El primer ministro británico Keir Starmer está considerando renunciar debido a presiones internas en su partido, según informa Fox News. Su posible dimisión podría anunciarse tan pronto como el lunes, tras importantes desafíos dentro de su partido después de recientes pérdidas electorales.
¿Qué ocurrió?
Keir Starmer está evaluando su futuro como líder del Partido Laborista, con discusiones sobre su renuncia llevándose a cabo en su residencia de Chequers. The Observer informó que figuras destacadas del Laborismo esperan un comunicado sobre su futuro la próxima semana. Una fuente del gobierno le dijo a Reuters que, a pesar de las presiones, Starmer sigue comprometido a liderar el gobierno.[2]
Las presiones internas aumentaron tras una reciente victoria del rival Andy Burnham, quien ganó un escaño parlamentario el 19 de junio de 2026. Esta victoria posiciona a Burnham como un posible retador al liderazgo de Starmer: “La amenaza política para Starmer se intensificó”, señaló Fox News. Starmer también enfrentó críticas por la mala gestión económica y problemas relacionados con la inmigración ilegal.
¿Por qué es importante?
La situación destaca un posible cambio en el liderazgo del Partido Laborista, ya que los miembros expresan su descontento con su actual líder. Más de cien legisladores laboristas han pedido públicamente a Starmer que renuncie o que anuncie un cronograma claro, lo que indica una pérdida significativa de apoyo. Los desafíos en curso podrían desestabilizar aún más al partido y afectar sus perspectivas electorales futuras.[1]
Antecedentes
Keir Starmer ha liderado el Partido Laborista desde 2020 y se convirtió en primer ministro en 2024. Su mandato ha estado marcado por el aumento del costo de vida y la falta de confianza entre los miembros del partido. Las solicitudes de renuncia de Starmer aumentaron después de que el Partido Laborista experimentara resultados decepcionantes en las elecciones locales el mes pasado, perdiendo numerosos escaños en los concejos de Inglaterra.[3]
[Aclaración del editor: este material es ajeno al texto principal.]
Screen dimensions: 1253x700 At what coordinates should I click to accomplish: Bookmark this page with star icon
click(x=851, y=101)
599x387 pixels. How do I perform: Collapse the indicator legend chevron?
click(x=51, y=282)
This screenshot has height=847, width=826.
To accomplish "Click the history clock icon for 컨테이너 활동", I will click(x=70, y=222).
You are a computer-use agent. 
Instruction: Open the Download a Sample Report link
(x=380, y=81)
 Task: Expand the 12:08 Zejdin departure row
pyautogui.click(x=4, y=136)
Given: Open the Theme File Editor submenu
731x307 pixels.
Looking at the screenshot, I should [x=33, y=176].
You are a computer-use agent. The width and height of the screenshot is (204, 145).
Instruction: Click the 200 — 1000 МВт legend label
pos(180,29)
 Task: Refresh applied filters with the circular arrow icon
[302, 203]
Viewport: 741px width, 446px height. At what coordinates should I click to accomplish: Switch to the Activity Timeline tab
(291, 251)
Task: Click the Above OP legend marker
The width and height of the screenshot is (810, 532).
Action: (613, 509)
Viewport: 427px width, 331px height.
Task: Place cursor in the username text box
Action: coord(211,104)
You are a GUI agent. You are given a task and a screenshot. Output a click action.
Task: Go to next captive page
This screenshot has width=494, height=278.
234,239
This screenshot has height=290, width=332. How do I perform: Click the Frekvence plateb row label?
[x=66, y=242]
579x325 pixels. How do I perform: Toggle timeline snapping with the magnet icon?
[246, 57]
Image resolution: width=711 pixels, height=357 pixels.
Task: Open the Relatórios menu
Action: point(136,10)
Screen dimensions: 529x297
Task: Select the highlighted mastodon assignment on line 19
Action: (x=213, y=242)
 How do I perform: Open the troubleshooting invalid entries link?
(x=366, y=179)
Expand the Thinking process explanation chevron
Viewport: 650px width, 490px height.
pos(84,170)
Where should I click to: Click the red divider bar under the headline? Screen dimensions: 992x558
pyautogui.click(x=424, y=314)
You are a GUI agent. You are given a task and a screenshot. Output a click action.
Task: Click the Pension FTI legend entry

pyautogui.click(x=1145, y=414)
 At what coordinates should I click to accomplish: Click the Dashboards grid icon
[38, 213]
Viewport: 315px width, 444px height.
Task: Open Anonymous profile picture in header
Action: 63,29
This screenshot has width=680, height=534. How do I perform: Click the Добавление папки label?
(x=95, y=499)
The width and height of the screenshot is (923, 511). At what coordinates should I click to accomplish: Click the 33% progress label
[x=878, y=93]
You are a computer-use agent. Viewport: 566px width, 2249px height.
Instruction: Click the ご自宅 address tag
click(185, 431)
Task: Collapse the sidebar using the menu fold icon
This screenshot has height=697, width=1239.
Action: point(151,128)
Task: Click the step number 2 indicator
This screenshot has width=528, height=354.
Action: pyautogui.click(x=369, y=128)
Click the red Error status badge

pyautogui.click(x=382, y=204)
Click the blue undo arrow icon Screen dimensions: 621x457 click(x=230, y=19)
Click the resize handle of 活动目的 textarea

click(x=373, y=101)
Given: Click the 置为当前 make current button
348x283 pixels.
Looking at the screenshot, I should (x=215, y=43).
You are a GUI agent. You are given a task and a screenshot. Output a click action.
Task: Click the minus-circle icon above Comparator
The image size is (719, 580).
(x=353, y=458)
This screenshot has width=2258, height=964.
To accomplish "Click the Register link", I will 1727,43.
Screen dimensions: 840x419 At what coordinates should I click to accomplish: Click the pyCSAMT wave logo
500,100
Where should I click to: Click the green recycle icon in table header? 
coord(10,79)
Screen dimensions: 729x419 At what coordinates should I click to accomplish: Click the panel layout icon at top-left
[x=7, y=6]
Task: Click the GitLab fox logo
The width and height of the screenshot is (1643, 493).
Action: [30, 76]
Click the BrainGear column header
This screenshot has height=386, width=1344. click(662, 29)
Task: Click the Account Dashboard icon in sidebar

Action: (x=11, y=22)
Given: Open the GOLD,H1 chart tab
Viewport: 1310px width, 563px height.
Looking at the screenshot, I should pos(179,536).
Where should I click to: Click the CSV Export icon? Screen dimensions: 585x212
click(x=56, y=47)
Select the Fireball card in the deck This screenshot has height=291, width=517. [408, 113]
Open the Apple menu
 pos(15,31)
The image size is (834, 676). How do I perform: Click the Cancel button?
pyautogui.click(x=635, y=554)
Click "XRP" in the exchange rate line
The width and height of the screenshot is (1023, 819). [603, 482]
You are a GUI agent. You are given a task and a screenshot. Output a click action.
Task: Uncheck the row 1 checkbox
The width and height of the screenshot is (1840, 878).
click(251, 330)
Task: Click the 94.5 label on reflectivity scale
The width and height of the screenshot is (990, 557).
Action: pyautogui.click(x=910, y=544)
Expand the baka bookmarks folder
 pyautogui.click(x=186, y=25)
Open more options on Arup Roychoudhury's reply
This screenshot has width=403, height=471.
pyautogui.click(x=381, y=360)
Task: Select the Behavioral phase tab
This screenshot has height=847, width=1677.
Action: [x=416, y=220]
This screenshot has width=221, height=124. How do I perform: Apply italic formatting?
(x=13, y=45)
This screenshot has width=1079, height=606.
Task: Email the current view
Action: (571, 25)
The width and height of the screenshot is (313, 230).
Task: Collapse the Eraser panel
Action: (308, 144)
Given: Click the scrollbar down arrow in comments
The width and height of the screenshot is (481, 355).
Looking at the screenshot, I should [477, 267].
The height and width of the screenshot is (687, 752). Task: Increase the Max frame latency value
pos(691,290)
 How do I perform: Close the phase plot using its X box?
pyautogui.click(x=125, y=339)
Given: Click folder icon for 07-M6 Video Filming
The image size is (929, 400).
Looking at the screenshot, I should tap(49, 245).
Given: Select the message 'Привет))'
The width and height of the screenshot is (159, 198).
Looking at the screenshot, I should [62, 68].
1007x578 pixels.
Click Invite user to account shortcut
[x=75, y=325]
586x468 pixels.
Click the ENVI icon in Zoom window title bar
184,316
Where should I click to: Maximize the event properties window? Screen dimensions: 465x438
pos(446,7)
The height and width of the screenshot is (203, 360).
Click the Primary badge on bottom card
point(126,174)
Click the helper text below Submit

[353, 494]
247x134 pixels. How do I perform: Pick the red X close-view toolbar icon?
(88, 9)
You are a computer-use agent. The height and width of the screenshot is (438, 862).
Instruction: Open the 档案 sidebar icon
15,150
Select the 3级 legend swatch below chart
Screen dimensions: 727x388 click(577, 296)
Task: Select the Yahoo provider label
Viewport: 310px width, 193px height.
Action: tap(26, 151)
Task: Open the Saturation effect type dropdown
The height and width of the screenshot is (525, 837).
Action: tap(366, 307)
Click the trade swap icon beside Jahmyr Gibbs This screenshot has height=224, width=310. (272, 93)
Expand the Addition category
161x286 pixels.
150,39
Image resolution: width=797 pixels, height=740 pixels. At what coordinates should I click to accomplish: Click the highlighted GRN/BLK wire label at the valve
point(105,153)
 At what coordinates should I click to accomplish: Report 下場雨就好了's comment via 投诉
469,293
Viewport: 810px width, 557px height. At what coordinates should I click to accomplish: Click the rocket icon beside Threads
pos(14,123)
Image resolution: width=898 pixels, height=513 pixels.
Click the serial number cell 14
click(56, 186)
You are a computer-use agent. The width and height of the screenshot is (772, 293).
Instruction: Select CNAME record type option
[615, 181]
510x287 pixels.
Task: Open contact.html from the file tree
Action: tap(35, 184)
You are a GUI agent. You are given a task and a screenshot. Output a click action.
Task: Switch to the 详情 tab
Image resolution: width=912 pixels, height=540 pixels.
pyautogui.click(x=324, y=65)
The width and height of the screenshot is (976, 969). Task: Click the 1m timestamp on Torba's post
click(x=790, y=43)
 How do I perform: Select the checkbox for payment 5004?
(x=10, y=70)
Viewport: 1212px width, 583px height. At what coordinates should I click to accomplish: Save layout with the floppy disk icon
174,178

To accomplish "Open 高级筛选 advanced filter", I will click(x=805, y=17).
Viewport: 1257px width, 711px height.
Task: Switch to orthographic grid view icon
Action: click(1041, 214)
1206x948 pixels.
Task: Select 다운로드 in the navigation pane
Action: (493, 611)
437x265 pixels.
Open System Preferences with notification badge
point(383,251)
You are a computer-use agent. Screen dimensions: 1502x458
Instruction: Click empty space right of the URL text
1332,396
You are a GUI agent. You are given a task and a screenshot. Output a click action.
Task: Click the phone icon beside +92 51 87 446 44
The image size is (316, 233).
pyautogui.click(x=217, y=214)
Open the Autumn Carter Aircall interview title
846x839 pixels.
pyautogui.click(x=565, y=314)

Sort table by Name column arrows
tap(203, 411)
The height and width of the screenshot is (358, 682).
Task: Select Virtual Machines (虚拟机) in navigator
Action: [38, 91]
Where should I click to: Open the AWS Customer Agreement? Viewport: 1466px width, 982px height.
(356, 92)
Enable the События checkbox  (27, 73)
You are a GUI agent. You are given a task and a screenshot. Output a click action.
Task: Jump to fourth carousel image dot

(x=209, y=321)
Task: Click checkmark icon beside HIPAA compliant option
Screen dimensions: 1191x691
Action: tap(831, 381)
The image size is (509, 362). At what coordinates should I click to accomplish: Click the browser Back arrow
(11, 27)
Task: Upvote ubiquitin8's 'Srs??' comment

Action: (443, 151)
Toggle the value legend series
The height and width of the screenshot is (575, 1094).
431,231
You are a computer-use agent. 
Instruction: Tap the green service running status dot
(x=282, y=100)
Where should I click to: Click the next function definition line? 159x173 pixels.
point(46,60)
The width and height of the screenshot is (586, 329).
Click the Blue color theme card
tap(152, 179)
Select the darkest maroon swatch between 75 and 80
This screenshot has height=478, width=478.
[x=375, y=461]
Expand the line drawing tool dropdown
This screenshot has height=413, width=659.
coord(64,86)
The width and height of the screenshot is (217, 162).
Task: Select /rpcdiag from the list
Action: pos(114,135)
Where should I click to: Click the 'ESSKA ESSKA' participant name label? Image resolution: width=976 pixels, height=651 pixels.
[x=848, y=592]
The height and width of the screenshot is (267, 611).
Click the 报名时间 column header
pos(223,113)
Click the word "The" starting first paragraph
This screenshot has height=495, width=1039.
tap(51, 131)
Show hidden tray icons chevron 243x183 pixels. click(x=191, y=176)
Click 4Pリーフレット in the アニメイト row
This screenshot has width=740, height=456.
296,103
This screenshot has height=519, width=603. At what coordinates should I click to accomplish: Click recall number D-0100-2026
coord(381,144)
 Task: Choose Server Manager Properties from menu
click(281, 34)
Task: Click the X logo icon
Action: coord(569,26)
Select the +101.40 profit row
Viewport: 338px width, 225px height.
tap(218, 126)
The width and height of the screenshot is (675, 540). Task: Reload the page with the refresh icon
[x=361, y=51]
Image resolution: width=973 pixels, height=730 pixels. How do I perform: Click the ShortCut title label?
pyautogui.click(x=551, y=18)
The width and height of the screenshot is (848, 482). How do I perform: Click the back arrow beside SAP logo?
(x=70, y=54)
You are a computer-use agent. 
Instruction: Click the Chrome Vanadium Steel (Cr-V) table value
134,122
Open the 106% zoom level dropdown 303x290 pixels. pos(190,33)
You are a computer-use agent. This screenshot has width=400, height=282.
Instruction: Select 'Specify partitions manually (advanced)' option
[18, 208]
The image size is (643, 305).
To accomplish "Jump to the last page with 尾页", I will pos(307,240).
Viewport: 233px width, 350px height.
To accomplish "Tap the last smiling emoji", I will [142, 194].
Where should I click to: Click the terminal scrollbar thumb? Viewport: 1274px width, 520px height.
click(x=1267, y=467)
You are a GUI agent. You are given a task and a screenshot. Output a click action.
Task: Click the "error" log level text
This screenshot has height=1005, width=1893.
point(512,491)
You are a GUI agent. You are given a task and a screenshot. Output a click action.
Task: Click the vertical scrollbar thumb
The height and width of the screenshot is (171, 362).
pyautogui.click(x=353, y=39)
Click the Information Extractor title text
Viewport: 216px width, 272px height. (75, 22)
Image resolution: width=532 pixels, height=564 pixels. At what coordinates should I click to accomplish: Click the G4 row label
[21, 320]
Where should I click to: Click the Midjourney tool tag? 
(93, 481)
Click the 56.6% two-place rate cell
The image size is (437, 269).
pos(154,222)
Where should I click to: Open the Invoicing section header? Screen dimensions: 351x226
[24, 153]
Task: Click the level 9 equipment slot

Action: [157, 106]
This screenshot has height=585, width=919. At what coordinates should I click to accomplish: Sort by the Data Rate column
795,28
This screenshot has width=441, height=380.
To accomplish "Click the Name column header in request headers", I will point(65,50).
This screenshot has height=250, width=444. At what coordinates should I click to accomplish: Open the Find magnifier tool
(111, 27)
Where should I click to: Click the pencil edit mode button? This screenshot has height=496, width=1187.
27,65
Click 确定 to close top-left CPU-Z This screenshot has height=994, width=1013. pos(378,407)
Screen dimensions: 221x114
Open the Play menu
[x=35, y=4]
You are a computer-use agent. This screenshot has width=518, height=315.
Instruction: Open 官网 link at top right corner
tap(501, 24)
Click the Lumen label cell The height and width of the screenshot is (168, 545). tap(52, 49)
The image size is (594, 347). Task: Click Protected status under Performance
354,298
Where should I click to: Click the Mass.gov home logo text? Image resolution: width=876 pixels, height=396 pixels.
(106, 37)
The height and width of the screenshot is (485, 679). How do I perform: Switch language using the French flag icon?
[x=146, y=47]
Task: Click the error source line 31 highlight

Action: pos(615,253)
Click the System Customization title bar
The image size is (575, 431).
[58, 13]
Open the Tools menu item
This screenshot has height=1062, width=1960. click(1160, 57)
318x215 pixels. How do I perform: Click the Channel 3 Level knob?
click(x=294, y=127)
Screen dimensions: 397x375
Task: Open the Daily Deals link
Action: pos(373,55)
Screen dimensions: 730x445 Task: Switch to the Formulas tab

El 20 de mayo de 2026, tras una serie de contratiempos, más de un centenar de miembros del parlamento comenzaron a instar a Starmer a renunciar o a delinear sus planes de salida. Varios asistentes renunciaron, complicando aún más la dinámica interna del partido.
¿Qué sigue?
Se espera que Starmer aborde su futuro con un comunicado tan pronto como el lunes, lo que podría proporcionar claridad sobre su posición dentro del Partido Laborista y la posibilidad de un desafío al liderazgo por parte de Andy Burnham.